Extracted material: Begin

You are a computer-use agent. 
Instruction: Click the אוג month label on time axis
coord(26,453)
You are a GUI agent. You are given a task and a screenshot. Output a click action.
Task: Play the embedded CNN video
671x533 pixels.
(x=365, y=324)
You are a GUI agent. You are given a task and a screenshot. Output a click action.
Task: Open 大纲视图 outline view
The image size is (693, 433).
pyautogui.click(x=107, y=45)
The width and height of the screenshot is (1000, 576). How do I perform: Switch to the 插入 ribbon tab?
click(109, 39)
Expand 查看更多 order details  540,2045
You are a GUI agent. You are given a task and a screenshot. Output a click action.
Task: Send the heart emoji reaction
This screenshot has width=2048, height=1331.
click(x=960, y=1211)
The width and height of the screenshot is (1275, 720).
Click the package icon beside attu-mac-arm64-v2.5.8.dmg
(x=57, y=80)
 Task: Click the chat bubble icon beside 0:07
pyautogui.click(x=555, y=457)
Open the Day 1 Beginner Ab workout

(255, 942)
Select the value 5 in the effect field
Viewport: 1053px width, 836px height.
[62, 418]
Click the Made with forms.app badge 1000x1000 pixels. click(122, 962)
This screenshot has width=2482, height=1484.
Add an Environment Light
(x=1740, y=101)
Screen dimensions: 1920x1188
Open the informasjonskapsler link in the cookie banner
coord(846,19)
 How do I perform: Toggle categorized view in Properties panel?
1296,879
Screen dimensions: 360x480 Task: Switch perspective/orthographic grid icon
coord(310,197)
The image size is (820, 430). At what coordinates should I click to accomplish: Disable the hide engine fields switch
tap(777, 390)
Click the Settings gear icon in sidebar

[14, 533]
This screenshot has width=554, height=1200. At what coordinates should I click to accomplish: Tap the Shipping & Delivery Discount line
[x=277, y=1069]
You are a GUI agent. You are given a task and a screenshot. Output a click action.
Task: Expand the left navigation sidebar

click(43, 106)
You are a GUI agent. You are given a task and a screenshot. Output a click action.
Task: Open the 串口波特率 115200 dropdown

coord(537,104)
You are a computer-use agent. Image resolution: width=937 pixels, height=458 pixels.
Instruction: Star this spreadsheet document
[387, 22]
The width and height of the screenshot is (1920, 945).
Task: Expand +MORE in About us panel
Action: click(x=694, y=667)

Extracted material: End

What to work on
The string "computer" appears on some lines of the data; count those lines and report only how many there are.

Answer below
2